Angioplasty has been praised for its’ less invasive approach to fixing clogged arteries than the traditional bypass surgery by many and it has been labeled a dangerous scam by others.

In light of a couple of takes on angioplasty by CBS news this week I want to throw out some discussion about the subject from a life insurance standpoint and from a medical point of view.

Angioplasty has kind of devolved over the past ten years in the eyes of life insurance underwriters. At first seen as “the new and better way” to address clogged arteries, angioplasty received more favorable underwriting than the other surgical alternative, open heart bypass surgery. With, for instance, a 3 vessel angioplasty versus a 3 vessel bypass, in the absence of a heart attack, the angioplasty would have had about a two table edge in the past.

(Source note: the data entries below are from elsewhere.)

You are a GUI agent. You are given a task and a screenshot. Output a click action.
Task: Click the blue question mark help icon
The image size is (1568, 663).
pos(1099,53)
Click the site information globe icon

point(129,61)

Today there is virtually no difference in the underwriting outcome between the two procedures. Mortality experience post procedure is almost identical and underwriters who once thought the angioplasty would have a better experience because it was less invasive now have enough data to dispel with that notion.

Then there’s the issue of overuse of angioplasty, whether you believe that’s because it’s so easy or it’s so easy and lucrative. The truth is that a doctor may be inclined to be too aggressive in using angioplasty because of its’ ease when the blockage could, in at least 30% or more of cases, be controlled and reversed medically. From an underwriting point of view there is a huge difference between someone diagnosed with coronary artery disease who is treated successfully with medicine and someone with an identical situation that undergoes angioplasty or bypass surgery. Whether right or wrong there is a perception that if surgical intervention of any type is warranted, the CAD must be more advanced.

Doctors often tout angioplasty as the safe way to address arterial blockage. The problem lies in the fact that the procedure is often done in non emergency situations where there is no real need for easy or fast. And it is often done in hospitals that don’t have a cardiology unit backup so if something does go wrong the option of open heart surgery is still available.

So, medically speaking, the question is drugs versus angioplasty? A 2007 study showed that in non emergency situations (no heart attack happening), there was virtually no statistical difference between the choice to have an angioplasty or take clot busting drugs.

Bottom line. From a medical point of view, in non emergency situations it certainly seems prudent for doctors to ease the panic of the situation and discuss the alternatives. Please understand that I would never suggest that someone dictate medical choices based on how it might affect future life insurance premiums. What I am saying is that it appears there is ample evidence of the overuse of angioplasty and that overuse is affecting patients far beyond the medical issue.